Longe disso: a verdade é que
(1) o progresso tecnológico exige, no momento, uma maior racionalização – daí a maior discussão – da lei do direito autoral; e
(2) que esse mesmo progresso vai permitir, mais do que nunca, o pleno exercício desse direito pelos criadores: o que decerto será lamentável para os parasitas que impotentemente odeiam não só a lei, mas a figura do autor.
Prezado Cícero:
Não tenho a mais leve idéia de quem seja Ronaldo Lemos e vivo muito bem sem esse conhecimento. Suponho que ele também.
Espero sinceramente que a lei passe do jeitinho que vocês querem, mas você sabe que não vai adiantar nada, já que o seu celular tem MP3 e a Internet é planetária. Sempre vai haver um site onde a lei não alcança.
É por isso, você sabe melhor do que eu, que até as mais mitológicas bandas de rock estão cantando no BR. Agora, o único jeito de ganhar dinheiro com música é metendo o pé na estrada. Amy Winehouse depois do BR foi direto para Dubai... A Rota 66 está congestionada.
O próximo grupo a sofrer será o dos escritores e livrarias. Basta que o preço dos e-reader caia. Como viverão os escritores? Sei lá! Suponho que participarão de concursos literários bancados pela Rede Globo, Petrobrás, Academias de Letras, Grupo Voltorantim, universidades. Os mais espertos viverão desses prêmios e não de vendas. E as livrarias? Outro dia, em uma famosa livraria de Ipanema, senti um forte cheiro de macarrão ao alho e óleo. Talvez ao visitar um restaurante sinta vontade de ler Ulisses...
Você mesmo já está se adaptando ao dar os seus cursos sobre poesia. Voltando, talvez sem saber, as conferências literárias do início do século XX, onde Olavo Bilac brilhava.
"O processo de destruição criadora", escreveu Schumpeter em letras maiúsculas, "é o fator essencial do capitalismo". Isso valeu para camponeses, artesãos, pequenos comerciantes, profissionais liberais, porque não valeria também para os criadores? Talvez vocês percebam agora que, mesmo lidando com etéreas e sublimes idéias, nunca estiveram apartados do destino da classe operária. Antes tarde do que nunca.
Necopinus,
Pelo jeito, você já tem o futuro todo esquematizado. Saudade do determinismo histórico...
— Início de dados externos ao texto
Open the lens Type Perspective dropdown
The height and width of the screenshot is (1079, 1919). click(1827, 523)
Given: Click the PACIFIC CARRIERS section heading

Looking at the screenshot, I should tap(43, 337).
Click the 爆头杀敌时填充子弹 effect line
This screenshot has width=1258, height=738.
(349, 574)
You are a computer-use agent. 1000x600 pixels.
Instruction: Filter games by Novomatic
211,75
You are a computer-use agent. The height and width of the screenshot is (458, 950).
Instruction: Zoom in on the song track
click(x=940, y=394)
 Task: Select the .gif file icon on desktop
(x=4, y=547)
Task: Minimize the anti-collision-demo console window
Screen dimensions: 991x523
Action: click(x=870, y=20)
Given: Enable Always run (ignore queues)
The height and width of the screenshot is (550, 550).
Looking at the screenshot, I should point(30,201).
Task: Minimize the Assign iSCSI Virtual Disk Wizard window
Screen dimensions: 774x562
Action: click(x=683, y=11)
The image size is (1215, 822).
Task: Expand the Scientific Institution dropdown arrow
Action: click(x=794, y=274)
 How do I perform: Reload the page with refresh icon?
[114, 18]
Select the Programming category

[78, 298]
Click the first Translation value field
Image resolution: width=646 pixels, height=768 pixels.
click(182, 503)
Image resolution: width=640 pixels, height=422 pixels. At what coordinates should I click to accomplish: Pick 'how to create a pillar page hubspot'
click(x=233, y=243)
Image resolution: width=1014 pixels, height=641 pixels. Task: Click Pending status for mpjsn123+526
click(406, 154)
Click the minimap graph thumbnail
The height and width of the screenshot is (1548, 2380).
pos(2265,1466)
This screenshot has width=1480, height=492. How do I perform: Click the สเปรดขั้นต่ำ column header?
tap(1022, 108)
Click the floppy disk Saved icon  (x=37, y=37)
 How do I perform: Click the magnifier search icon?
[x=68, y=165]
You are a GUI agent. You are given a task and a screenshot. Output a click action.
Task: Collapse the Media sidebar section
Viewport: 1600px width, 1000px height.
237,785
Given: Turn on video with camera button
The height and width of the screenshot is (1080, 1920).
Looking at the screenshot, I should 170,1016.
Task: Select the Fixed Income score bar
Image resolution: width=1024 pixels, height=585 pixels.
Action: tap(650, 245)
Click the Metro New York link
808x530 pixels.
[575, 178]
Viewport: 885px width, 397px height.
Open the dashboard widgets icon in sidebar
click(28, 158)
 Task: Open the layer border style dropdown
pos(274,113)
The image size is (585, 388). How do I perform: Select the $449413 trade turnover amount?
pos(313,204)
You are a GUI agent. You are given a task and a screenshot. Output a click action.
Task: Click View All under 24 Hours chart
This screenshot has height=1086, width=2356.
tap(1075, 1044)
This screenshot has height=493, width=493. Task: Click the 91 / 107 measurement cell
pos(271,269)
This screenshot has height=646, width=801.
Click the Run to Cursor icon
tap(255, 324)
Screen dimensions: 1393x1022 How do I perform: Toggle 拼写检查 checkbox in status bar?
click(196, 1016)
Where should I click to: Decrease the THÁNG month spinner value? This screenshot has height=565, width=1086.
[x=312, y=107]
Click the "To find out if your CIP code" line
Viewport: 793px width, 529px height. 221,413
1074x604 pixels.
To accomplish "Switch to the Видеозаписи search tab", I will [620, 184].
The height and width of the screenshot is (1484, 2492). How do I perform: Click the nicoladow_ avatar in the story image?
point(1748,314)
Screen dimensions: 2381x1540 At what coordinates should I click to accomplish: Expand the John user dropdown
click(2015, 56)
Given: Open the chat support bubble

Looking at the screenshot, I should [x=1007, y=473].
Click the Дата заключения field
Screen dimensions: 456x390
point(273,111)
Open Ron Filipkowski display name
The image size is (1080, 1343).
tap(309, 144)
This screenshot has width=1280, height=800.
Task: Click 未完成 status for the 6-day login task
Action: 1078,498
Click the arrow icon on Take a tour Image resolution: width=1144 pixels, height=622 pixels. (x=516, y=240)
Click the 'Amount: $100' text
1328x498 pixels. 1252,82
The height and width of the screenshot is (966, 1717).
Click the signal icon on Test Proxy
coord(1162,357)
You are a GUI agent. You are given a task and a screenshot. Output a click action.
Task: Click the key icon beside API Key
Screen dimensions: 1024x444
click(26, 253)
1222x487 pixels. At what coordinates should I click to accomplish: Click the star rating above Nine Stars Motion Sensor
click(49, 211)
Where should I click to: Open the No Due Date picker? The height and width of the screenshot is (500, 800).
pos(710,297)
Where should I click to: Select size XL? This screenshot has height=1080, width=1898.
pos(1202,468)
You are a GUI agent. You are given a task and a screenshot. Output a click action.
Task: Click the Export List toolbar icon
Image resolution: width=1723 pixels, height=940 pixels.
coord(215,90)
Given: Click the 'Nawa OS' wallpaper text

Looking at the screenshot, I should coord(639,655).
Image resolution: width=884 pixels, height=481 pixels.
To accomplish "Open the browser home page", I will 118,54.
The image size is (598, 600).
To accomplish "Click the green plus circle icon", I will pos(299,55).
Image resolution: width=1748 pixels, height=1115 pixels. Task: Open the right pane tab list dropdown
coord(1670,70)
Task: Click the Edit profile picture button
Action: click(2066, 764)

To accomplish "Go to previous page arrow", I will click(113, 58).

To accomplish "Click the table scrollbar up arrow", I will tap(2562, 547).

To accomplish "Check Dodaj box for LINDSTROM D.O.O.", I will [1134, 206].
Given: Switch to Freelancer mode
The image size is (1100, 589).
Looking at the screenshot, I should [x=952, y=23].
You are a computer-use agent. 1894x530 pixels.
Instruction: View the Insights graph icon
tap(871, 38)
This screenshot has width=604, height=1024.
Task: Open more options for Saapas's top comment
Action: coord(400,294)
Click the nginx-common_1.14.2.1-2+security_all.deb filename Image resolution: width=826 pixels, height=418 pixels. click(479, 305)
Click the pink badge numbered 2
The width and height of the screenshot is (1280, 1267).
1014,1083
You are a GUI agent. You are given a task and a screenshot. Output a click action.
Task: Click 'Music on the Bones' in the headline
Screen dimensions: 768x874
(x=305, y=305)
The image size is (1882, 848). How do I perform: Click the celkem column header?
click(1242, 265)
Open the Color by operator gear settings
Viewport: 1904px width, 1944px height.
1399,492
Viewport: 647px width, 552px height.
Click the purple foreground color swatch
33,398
E hoje ele é diferente, porque o determinismo de antigamente previa a liberação do operariado, e previa que os operários viriam a ser criadores, mas agora o seu determinismo internetista (a célebre aliança do Zé Dirceu com o Ronaldo Lemos) celebra o que considera ser a inevitabilidade do esmagamento dos criadores, junto com o operariado, pelas corporações internacionais de Internet, rádio e televisão.
Expõe-se assim a fantasia com a qual os impotentes se vingam, ao menos em sonho, dos criadores e das ideias. Antes tarde do que nunca,não é?
Pelo jeito, você já tem o futuro todo esquematizado. Saudade do determinismo histórico...
E hoje ele é diferente, porque o determinismo de antigamente previa a liberação do operariado, e previa que os operários viriam a ser criadores, mas agora o seu determinismo internetista (a célebre aliança do Zé Dirceu com o Ronaldo Lemos) celebra o que considera ser a inevitabilidade do esmagamento dos criadores, junto com o operariado, pelas corporações internacionais de Internet, rádio e televisão.
Expõe-se assim a fantasia com a qual os impotentes se vingam, ao menos em sonho, dos criadores e das ideias. Antes tarde do que nunca!